Composition and Dedication
The International Mozarteum Foundation dates K. 172 to Vienna, August–September 1773, and lists it as an authenticated work with an extant autograph [2]. The scoring is the standard string quartet complement:
- Strings: 2 violins, viola, cello [2]
The quartet was not published in Mozart’s lifetime.
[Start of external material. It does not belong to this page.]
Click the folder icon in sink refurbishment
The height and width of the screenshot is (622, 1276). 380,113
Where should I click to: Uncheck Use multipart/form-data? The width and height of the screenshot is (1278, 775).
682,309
The “Viennese Quartets” appear to have been issued only posthumously; Wikipedia notes publication by Johann André in 1801 as Mozart’s Op. 94 [1]. (IMSLP’s catalog entry for K. 172 likewise places first publication around 1800, in Offenbach by André.) [3]
No dedication is securely attached to K. 172; instead, its significance lies in what it signals: Mozart experimenting with quartet craft in the same city where he would, a decade later, reinvent his quartet style in the six works dedicated to Haydn.
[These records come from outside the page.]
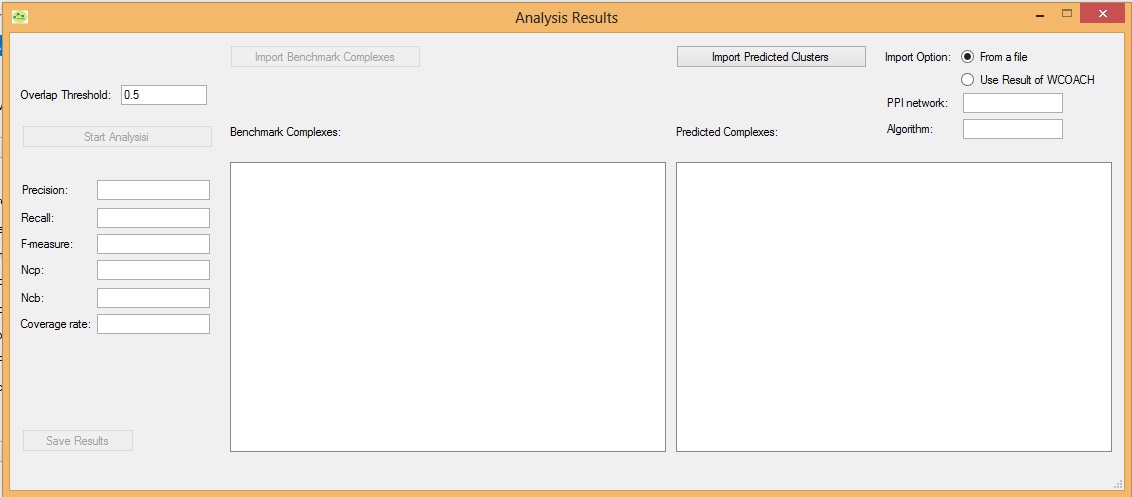Viewport: 1132px width, 497px height.
Task: Click the Save Results button
Action: 78,441
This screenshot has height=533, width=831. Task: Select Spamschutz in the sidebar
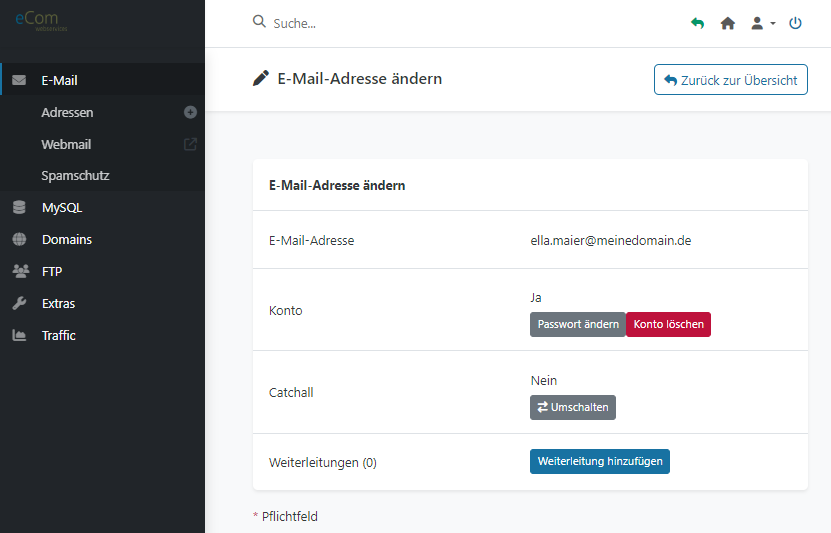(75, 175)
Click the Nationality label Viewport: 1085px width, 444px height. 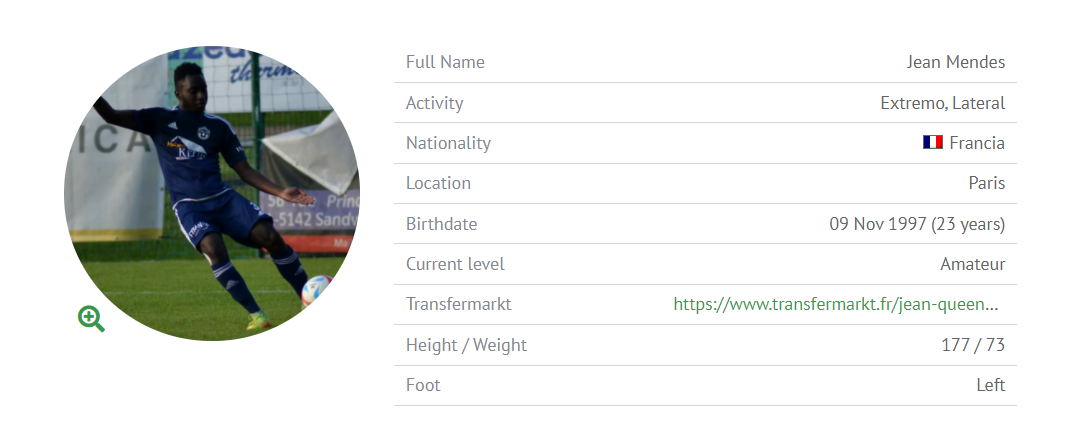448,143
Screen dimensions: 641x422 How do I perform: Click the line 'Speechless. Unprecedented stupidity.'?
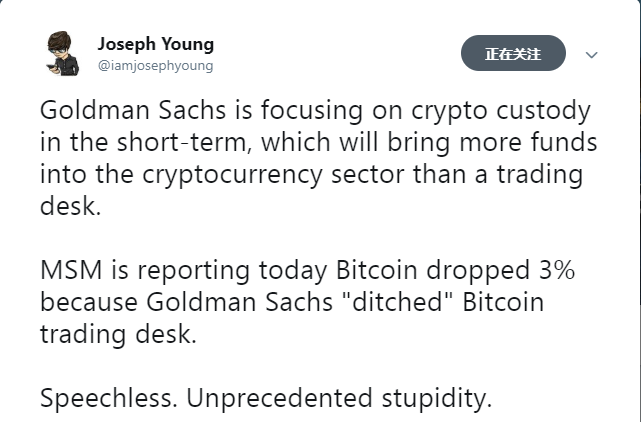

Form and Musical Character
K. 172 follows the now-standard four-movement plan—fast, slow, minuet, fast—shared by the entire K. 168–173 set [1]. The movements are:
- I. Allegro spiritoso [1]
- II. Adagio (E♭ major) [1]
- III. Menuetto – Trio (Trio in G minor) [1]
- IV. Allegro assai [1]
If the opening Allegro spiritoso projects an outgoing B♭-major confidence, the Adagio’s move to E♭ major (the subdominant) provides a warmer, more expansive singing space—a tonal choice that already feels “Viennese” in its ease and breadth. The finale, Allegro assai, keeps the work on its feet: brisk, clean-lined, and geared toward the kind of articulate, ensemble-friendly brilliance Mozart knew could land immediately in a salon or courtly setting.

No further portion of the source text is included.